Scientists may not be very far away from decoding the language of whales. An interdisciplinary group of scientists have started collecting data in order to use artificial intelligence (AI) to understand how whales communicate. The project has been named Cetacean Translation Initiative (CETI). The first talks about the possibility to decode sperm whale sounds took place at the Harvard University. An international group of scientists spent a year together at the Radcliffe Fellowship in 2017. The research and collection of data started in full swing in 2020. If the project succeeds, this would be the first time that humans will understand the language of another species. As a result, humans may also construct a system to communicate with whales.

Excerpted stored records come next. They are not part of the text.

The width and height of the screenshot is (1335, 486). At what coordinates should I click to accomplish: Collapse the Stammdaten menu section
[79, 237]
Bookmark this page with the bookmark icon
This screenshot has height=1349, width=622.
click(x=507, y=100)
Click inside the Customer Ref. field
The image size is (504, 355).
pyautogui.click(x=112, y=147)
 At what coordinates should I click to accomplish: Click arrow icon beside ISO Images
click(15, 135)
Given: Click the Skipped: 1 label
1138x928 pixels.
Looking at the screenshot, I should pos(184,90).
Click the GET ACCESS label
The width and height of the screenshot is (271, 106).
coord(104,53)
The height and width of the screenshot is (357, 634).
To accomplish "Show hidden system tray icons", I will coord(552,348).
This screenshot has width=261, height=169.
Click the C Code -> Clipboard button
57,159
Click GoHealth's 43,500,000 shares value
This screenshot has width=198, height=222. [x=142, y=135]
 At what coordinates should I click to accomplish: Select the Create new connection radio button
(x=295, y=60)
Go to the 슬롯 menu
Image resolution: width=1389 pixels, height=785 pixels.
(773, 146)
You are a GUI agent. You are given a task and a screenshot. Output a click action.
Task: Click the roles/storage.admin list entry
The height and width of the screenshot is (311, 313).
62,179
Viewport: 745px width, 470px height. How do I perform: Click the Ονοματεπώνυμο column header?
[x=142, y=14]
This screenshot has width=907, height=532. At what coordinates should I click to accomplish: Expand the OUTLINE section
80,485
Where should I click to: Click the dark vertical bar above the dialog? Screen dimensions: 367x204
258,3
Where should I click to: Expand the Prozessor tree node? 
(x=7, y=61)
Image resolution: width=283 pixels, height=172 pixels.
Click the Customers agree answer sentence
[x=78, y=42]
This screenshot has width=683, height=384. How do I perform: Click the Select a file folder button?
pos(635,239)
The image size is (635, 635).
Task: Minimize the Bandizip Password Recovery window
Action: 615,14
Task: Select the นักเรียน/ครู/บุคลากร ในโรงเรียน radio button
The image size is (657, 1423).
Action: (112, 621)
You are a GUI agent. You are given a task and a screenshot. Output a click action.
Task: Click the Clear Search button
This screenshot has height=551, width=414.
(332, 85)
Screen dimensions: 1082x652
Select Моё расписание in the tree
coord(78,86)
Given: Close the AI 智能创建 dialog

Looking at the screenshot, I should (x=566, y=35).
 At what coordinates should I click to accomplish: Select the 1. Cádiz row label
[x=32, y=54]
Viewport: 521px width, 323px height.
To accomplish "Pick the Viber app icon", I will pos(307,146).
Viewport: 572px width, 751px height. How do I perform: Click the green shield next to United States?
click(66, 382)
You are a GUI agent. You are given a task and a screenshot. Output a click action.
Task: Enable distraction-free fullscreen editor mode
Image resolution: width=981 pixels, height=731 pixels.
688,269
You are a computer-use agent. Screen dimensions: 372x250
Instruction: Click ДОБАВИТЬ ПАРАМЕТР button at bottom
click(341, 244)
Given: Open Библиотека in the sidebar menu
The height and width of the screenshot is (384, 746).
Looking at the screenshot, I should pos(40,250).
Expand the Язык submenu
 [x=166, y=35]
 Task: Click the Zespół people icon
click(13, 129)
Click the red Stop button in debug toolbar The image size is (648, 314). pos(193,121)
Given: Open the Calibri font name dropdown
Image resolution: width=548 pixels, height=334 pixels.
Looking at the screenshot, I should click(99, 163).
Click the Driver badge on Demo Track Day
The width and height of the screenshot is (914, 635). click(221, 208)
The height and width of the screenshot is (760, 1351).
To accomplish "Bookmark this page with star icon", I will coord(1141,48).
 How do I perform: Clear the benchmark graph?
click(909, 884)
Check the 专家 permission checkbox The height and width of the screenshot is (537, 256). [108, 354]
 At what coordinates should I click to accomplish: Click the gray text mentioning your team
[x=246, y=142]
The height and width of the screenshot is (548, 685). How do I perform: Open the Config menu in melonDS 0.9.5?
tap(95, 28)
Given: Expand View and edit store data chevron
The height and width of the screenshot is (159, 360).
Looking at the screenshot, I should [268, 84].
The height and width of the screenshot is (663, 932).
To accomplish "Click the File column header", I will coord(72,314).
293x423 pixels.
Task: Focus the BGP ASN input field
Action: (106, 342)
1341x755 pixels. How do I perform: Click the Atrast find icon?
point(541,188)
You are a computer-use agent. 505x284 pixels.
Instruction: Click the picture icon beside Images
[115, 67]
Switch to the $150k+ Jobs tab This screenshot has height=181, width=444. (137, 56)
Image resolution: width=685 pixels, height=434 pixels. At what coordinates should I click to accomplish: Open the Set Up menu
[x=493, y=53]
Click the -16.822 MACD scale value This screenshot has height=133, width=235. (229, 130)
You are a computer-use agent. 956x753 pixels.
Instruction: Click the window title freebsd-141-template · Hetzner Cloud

Shafi Goldwasser, director of the Simons Institute for the Theory of Computing at the University of California, Berkeley, noted a series of whale clicking sounds that were similar to Morse code, or the noise of a faulty electronic circuit. She pitched the idea of translating whale language through these clicks or “codas” to David Gruber, a marine biologist at the City University of New York. Then, Michael Bronstein, an Israeli computer scientist teaching at Imperial College London, considered a link between the codas and natural language processing (NLP).

Biologist Shane Gero has supplied sperm whale codas’ recordings from around the Caribbean island of Dominica. Bronstein applied some machine-learning algorithms to this data. He told Hakai Magazine, “They seemed to be working very well, at least with some relatively simple tasks.” But this was only a proof of concept.

Scientists and linguists still do not know whether or not animals have a language. Animal utterances can be called a language only if they have semantics (vocalisations having fixed meanings), grammar (a fixed way of structuring the sounds), and are not just innate sounds.

Whales usually dive into deep waters and communicate over large distances. Hence, facial expression or body language do not affect their communication. Bronstein added, “It is realistic to assume that whale communication is primarily acoustic.”

However, learning to decipher and communicating in whale language is difficult for AI too. The best-known AI-language models are contained in GPT-3, which has a database of almost 175 billion words. In comparison, CETI’s database has less than 100,000 sperm whale codas. Scientists plan to expand the database to four billion codas.